Solution 2: hold all updates related to nvidia driver
You can see all Nvidia-related packages like this:
sudo dpkg -l | grep -E nvidia\|tensorrt\|cuda\|cudnn
for me the output of that command looks like this:
hi cuda-toolkit-11-8-config-common 11.8.89-1 all Common config package for CUDA Toolkit 11.8.
hi cuda-toolkit-11-config-common 11.8.89-1 all Common config package for CUDA Toolkit 11.
hi cuda-toolkit-config-common 12.0.146-1 all Common config package for CUDA Toolkit.

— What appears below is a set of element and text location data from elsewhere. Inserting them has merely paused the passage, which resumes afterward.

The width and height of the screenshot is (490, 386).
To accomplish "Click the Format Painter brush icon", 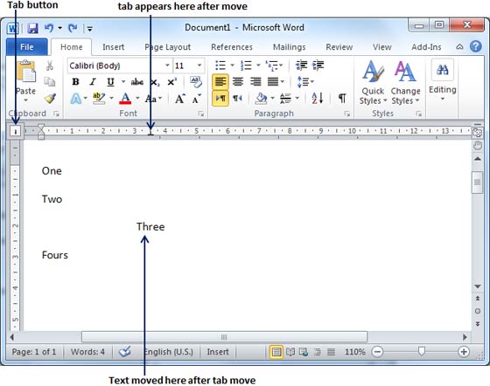I will (x=50, y=99).
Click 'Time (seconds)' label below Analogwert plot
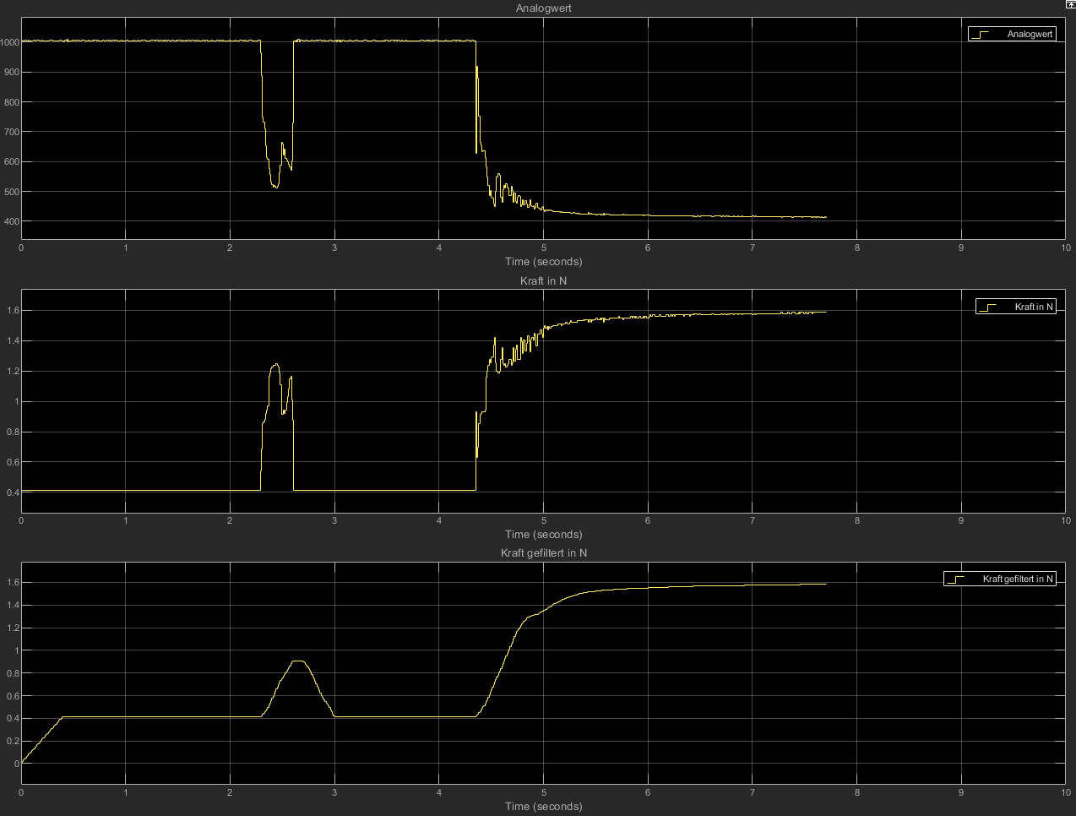The height and width of the screenshot is (816, 1076). pos(543,262)
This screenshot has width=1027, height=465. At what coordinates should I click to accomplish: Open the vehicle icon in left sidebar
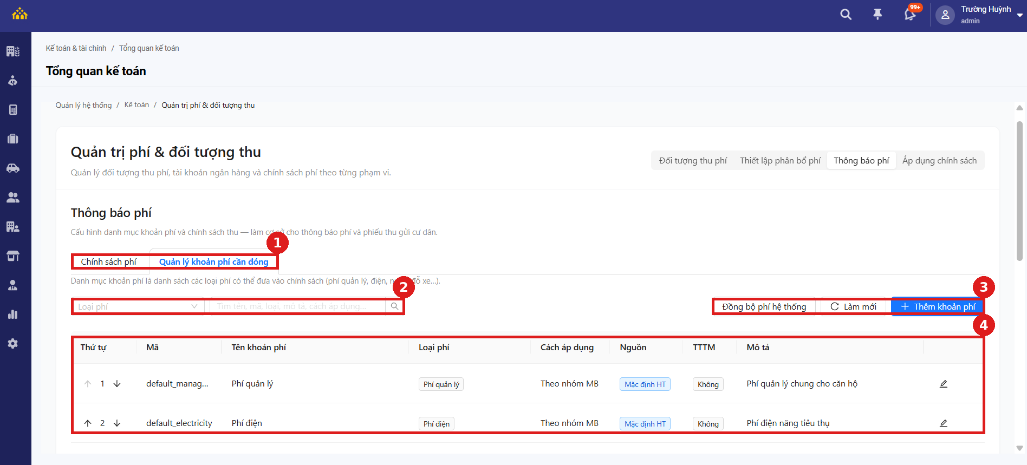coord(13,168)
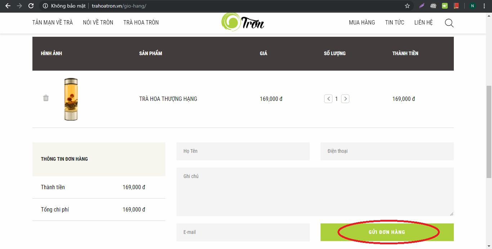The height and width of the screenshot is (249, 492).
Task: Go to TẢN MẠN VỀ TRÀ page
Action: 53,22
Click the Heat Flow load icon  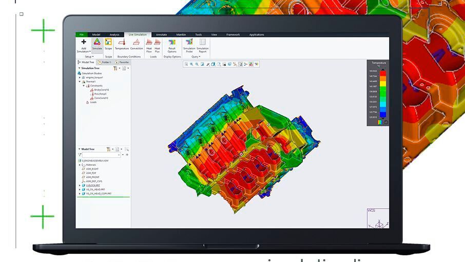pyautogui.click(x=149, y=44)
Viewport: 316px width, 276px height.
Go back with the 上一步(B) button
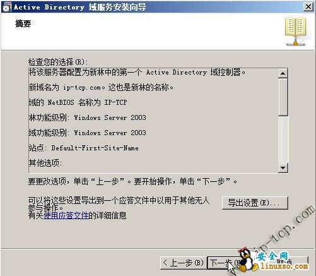(x=183, y=263)
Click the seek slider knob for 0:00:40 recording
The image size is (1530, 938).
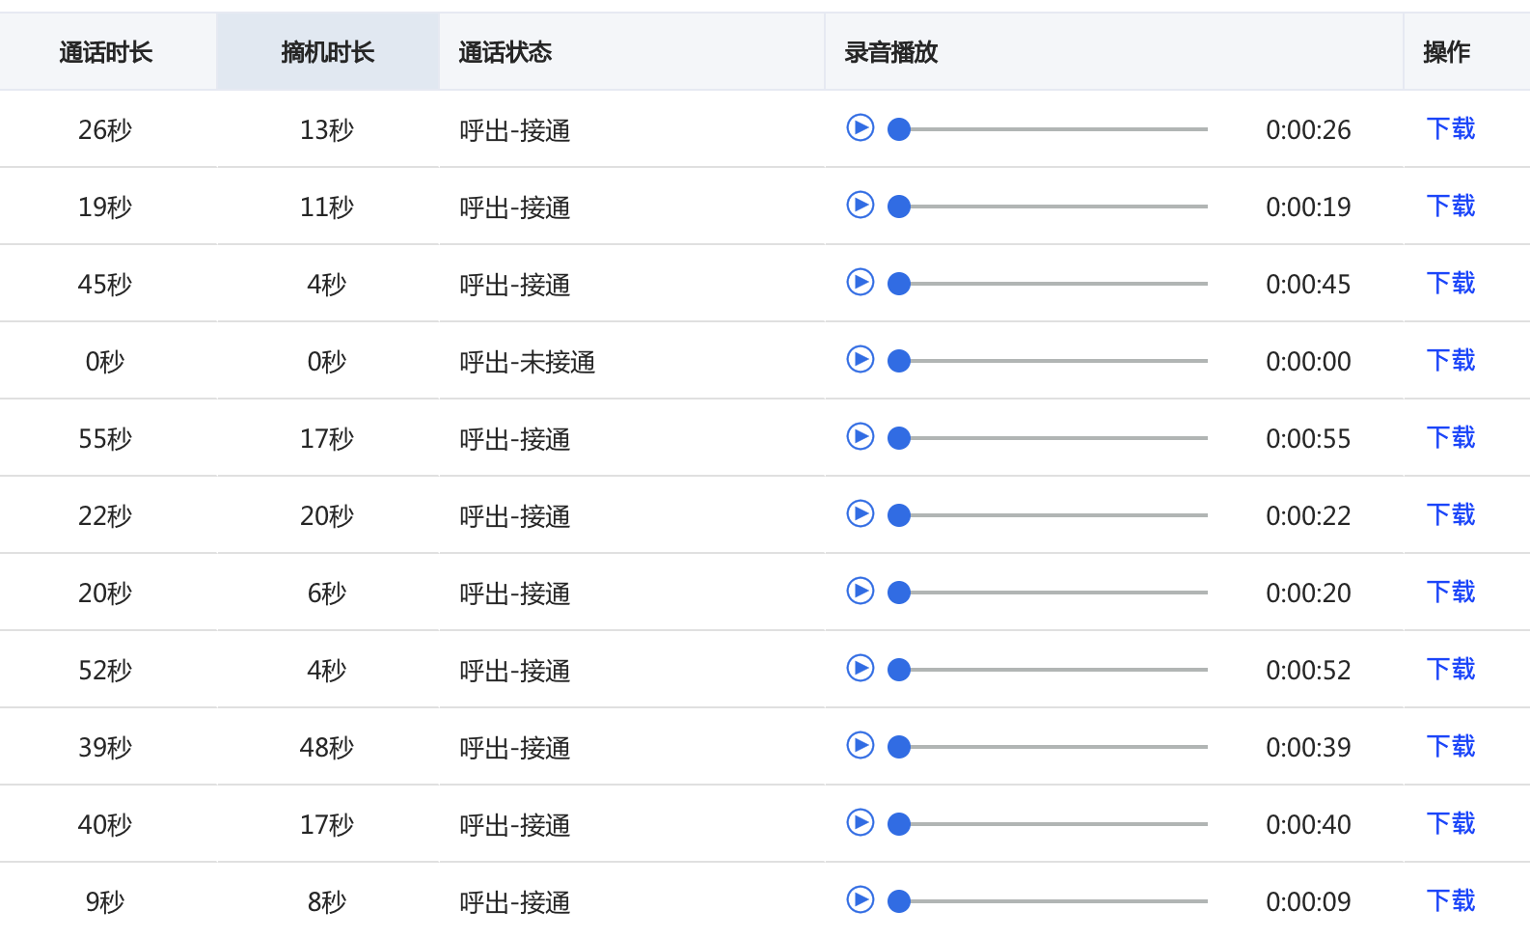pos(899,824)
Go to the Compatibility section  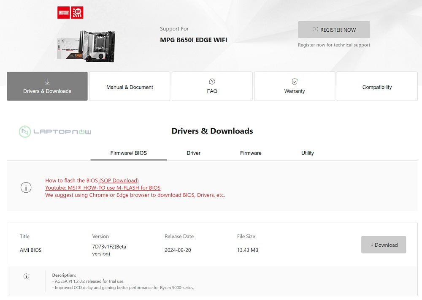pos(377,87)
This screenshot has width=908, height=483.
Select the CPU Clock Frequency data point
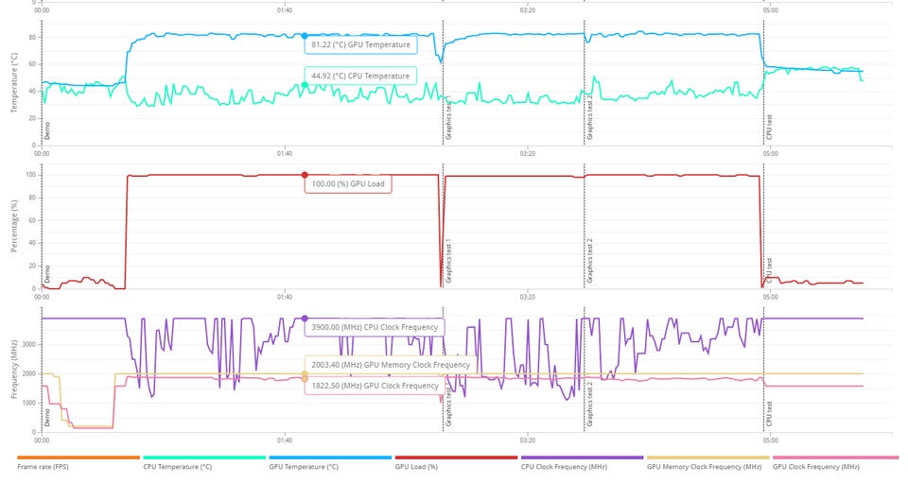305,319
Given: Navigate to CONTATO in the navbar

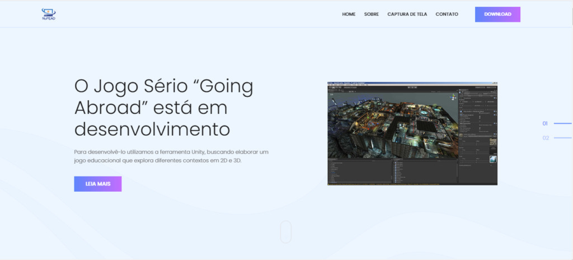Looking at the screenshot, I should click(x=447, y=14).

hi graphsurgeon-tf 8.5.3-1+cuda11.8 amd64 GraphSurgeon for TensorRT package
hi libcudnn8 8.8.0.121-1+cuda12.0 amd64 cuDNN runtime libraries
hi libcudnn8-dev 8.8.0.121-1+cuda12.0 amd64 cuDNN development libraries and headers
hi libnvidia-cfg1-510:amd64 510.108.03-0ubuntu1 amd64 NVIDIA binary OpenGL/GLX configuration library
hi libnvidia-common-510 510.108.03-0ubuntu1 all Shared files used by the NVIDIA libraries
hi libnvidia-compute-510:amd64 510.108.03-0ubuntu1 amd64 NVIDIA libcompute package
ii libnvidia-compute-510:i386 510.108.03-0ubuntu1 i386 NVIDIA libcompute package
rc libnvidia-compute-515:amd64 515.86.01-0ubuntu1 amd64 NVIDIA libcompute package
hi libnvidia-decode-510:amd64 510.108.03-0ubuntu1 amd64 NVIDIA Video Decoding runtime libraries
ii libnvidia-decode-510:i386 510.108.03-0ubuntu1 i386 NVIDIA Video Decoding runtime libraries
hi libnvidia-encode-510:amd64 510.108.03-0ubuntu1 amd64 NVENC Video Encoding runtime library
ii libnvidia-encode-510:i386 510.108.03-0ubuntu1 i386 NVENC Video Encoding runtime library
hi libnvidia-extra-510:amd64 510.108.03-0ubuntu1 amd64 Extra libraries for the NVIDIA driver
hi libnvidia-fbc1-510:amd64 510.108.03-0ubuntu1 amd64 NVIDIA OpenGL-based Framebuffer Capture runtime library
ii libnvidia-fbc1-510:i386 510.108.03-0ubuntu1 i386 NVIDIA OpenGL-based Framebuffer Capture runtime library
hi libnvidia-gl-510:amd64 510.108.03-0ubuntu1 amd64 NVIDIA OpenGL/GLX/EGL/GLES GLVND libraries and Vulkan ICD
ii libnvidia-gl-510:i386 510.108.03-0ubuntu1 i386 NVIDIA OpenGL/GLX/EGL/GLES GLVND libraries and Vulkan ICD
hi libnvinfer-dev 8.5.3-1+cuda11.8 amd64 TensorRT development libraries and headers
hi libnvinfer8 8.5.3-1+cuda11.8 amd64 TensorRT runtime libraries
ii nv-tensorrt-repo-ubuntu2004-cuda11.4-trt8.2.5.1-ga-20220505 1-1 amd64 nv-tensorrt repository configuration files
hi nvidia-compute-utils-510 510.108.03-0ubuntu1 amd64 NVIDIA compute utilities
rc nvidia-compute-utils-515 515.86.01-0ubuntu1 amd64 NVIDIA compute utilities
hi nvidia-dkms-510 510.108.03-0ubuntu1 amd64 NVIDIA DKMS package
rc nvidia-dkms-515 515.86.01-0ubuntu1 amd64 NVIDIA DKMS package
hi nvidia-driver-510 510.108.03-0ubuntu1 amd64 NVIDIA driver metapackage
hi nvidia-kernel-common-510 510.108.03-0ubuntu1 amd64 Shared files used with the kernel module
rc nvidia-kernel-common-515 515.86.01-0ubuntu1 amd64 Shared files used with the kernel module
hi nvidia-kernel-source-510 510.108.03-0ubuntu1 amd64 NVIDIA kernel source package
ii nvidia-prime 0.8.16~0.20.04.2 all Tools to enable NVIDIA's Prime
ii nvidia-settings 525.85.12-0ubuntu1 amd64 Tool for configuring the NVIDIA graphics driver
hi nvidia-utils-510 510.108.03-0ubuntu1 amd64 NVIDIA driver support binaries
hi onnx-graphsurgeon 8.5.3-1+cuda11.8 amd64 ONNX GraphSurgeon for TensorRT package
ii screen-resolution-extra 0.18build1 all Extension for the nvidia-settings control panel
ii xserver-xorg-video-nvidia-510 510.108.03-0ubuntu1 amd64 NVIDIA binary Xorg driver
You can hold a single package’s updates like this:
sudo apt-mark hold nvidia-driver-510
For all the ways to hold packages look here.
I hope after reading this you will never have to fight with broken Nvidia packages due to unattended or mistaken upgrade.
Final words
If you are careful with your system the packages will almost always work.
If you’re working with Docker or similar it may be more easy for you to develop ML since it may be more systematic approach to the craft.
I seldom have problems with my system because I read carefully the output each time when I’m installing or removing a package in apt
.
I have tested several nvidia-driver
, CUDA and TensorRT versions and found out that it’s easy to find compatible Nvidia libraries even though the support matrix is really confusing.